> What is asked
A: In the systhread pool discussion, how many domains and CPU cores does the worst-case stress scenario use?
B: Revise the passage of the systhread pool discussion that opens with "I picked run_in_systhread" and closes with "jobs (per domain).", substituting "500" for "1000".
C: Proceed with the systhread pool discussion from the point at which it stops.

> Quoted text
+---+

Keep pool of systhreads for blocking operations

SGrondin commented 7 months ago

It works (on all backends!) and stress testing hints at it being free of race conditions. Addresses #607

This is still a work in progress, any and all suggestions and criticisms are welcome.

It has to keep a separate threadpool per domain as per Interaction with systhreads or else things quickly deadlock:

The systhreads created on a particular domain remain pinned to that domain. Only one systhread at a time is allowed to run OCaml code on a particular domain.

General thoughts:

I picked run_in_systhread as the place to implement this feature to allow all backends to benefit from it since they all call Eio_unix.run_in_systhread.
- Would it be better to implement it in the scheduler as this WIP branch does it?
I selected a scaling strategy that's totally different from Lwt's.
- Lwt creates a new systhread whenever all systhreads are busy, except when there's already 1000 busy systhreads, in which case Lwt performs the job synchronously/blocking!
- In comparison, this PR's threadpool will always make a new thread if all systhreads are busy. It then keeps up to ~25~20 threads to wait for new jobs (per domain).
The fact that these threadpools are per-domain obviously runs the risk of increasing OS scheduler overhead due to the sheer number of threads we might end up creating.
- I'm hoping that users will leverage the Executor_pool for the majority of their parallelism needs because it maximizes reuse of domains and therefore systhreads.
~I'm thinking it might be interesting to terminate threads that have been idle for a long time. It's worth trying and benchmarking, at least.~
- This is now implemented
~Should Eio users be able to call run_in_systhread? Before OCaml 5 I frequently used Lwt_preemptive.detach to call C code that releases the runtime lock. Now users can just run that code on a separate domain. Would there be any benefit executing such code on a pooled systhread instead as opposed to e.g. Executor_pool.submit_exn ~weight:0.0?~
- Users already have access to it: Eio_unix.run_in_systhread

SGrondin commented 6 months ago

I had to revert back to doing reads and writes inside a single [@poll error] section because I would occasionally see extreme contention (100ms+) with retry-loop CAS code. This latest commit automatically scales down a pool that doesn't enough usage. I had to implement Condition.timed_wait (using pthread_cond_timedwait) in order to get semaphores with timeouts. If timed semaphores stay in this PR until it's merged then I'll open a PR to add all that to OCaml itself. As Xavier pointed out, it's a desired feature, they just need someone to take the time to do it.

talex5 commented 6 months ago

I would occasionally see extreme contention (100ms+) with retry-loop CAS code.

What are you using to test this? We only use sys-threads to run system calls, which take a relatively long time, so I wouldn't expect to see much contention here.

SGrondin commented 6 months ago

@talex5 stress/stress_systhreads.ml, added in this PR.

It's meant to be a worst case scenario: eio_posix so no io_uring, 5 domains on a 4 core CPU, 100 fibers per domain, every fiber simultaneously writing to the disk with file contention as well. It also recreates the Executor_pool -and therefore its domains- every round to try to create contention in each domain's systhread pool due to the rapid scaling up and down.

+---+

> Supplied entries
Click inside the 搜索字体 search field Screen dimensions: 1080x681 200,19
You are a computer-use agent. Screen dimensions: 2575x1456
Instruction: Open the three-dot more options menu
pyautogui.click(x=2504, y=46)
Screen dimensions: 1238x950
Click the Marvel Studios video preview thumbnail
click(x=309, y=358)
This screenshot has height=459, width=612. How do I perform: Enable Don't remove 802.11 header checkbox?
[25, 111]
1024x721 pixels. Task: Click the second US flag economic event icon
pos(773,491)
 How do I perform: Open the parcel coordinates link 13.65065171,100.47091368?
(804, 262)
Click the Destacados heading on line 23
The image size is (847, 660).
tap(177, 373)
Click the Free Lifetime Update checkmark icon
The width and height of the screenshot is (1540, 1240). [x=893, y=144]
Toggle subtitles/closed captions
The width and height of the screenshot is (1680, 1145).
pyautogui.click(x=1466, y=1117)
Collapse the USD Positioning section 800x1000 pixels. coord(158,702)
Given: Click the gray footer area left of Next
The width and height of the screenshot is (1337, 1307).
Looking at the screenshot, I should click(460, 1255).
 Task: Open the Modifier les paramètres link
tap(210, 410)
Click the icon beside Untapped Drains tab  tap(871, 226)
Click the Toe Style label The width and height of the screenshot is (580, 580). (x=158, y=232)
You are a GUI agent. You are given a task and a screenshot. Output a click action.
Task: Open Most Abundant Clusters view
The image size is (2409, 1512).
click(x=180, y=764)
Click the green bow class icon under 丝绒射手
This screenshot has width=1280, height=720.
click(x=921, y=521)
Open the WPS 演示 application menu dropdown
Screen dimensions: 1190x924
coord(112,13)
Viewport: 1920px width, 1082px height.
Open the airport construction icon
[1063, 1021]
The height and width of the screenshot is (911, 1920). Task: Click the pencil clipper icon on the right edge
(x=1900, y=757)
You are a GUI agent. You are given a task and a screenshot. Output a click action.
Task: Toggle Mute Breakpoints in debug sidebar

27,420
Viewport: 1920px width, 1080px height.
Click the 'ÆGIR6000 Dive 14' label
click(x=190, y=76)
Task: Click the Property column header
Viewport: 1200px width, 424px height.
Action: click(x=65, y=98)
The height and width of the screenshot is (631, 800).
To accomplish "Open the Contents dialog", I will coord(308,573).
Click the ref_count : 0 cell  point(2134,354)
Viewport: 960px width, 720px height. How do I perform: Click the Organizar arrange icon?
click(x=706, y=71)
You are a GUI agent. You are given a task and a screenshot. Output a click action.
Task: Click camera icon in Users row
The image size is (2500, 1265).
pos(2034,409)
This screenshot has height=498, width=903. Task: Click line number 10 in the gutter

+---+

> Results
A: It uses 5 domains on a 4-core CPU.

B:
I picked run_in_systhread as the place to implement this feature to allow all backends to benefit from it since they all call Eio_unix.run_in_systhread.
- Would it be better to implement it in the scheduler as this WIP branch does it?
I selected a scaling strategy that's totally different from Lwt's.
- Lwt creates a new systhread whenever all systhreads are busy, except when there's already 500 busy systhreads, in which case Lwt performs the job synchronously/blocking!
- In comparison, this PR's threadpool will always make a new thread if all systhreads are busy. It then keeps up to ~25~20 threads to wait for new jobs (per domain).

C:
All those syscalls starting nearly simultaneously was causing extreme contention in the CAS loops so I rewrote just those critical sections back to the original style and compared the 2 versions. The difference was visible at human scale! I even saw the CAS loop version stall for close to half a second once. In comparison, the current code never fails to write and runs perfectly smooth. The only downside is the visual ugliness of the unrolled loop; it's more predictable, more performant, less overhead, etc.

As a side note, this PR led to my first ocaml repo PR! https://github.com/ocaml/ocaml/pull/12867 Please take a look if you're familiar with the posix, time and timers area of the codebase.

polytypic commented 5 months ago

I'm going to do some benchmarking to try to get to the bottom of this.

👍 I'd also love to understand this phenomena better.

My assumption is that when you use more domains than there are hardware threads then the OS will have to switch between domains. What I assume then happens is that the mechanism that OCaml uses internally to switch between systhreads doesn't notice this and basically switches between systhreads prematurely before a systhread has really had a chance to run much at all, because the domain wasn't running (some other domain was running instead). This could indeed cause very long delays. However, this is just my speculation — I have not yet verified whether this is actually what the runtime would effectively do. If my speculation is roughly correct, then, first of all, one really should not spawn more domains than there are hardware threads. Second, it might be useful to consider improvements to the the internal ticking mechanism that OCaml uses to switch between systhreads on a domain to take into account the possibility that a domain might not actually get CPU time during the tick interval.

SGrondin commented 5 months ago

What I assume then happens is that the mechanism that OCaml uses internally to switch between systhreads doesn't notice this and basically switches between systhreads prematurely before a systhread has really had a chance to run much at all, because the domain wasn't running (some other domain was running instead).

This is my theory as well.

talex5 commented 5 months ago

I started writing a benchmark and quickly discovered a strange delay joining domains with systhreads that was skewing the results: https://github.com/ocaml/ocaml/issues/12948

domain-join

SGrondin commented 5 months ago

@talex5 I just pushed a commit that replaces both available: bool array; and n_available: int with a bitfield as per @art-w's suggestion in the dev meeting. It allowed me to remove that horrible unrolled loop. Bitfields introduce some bit twiddling complexity, but I think it's worth it overall.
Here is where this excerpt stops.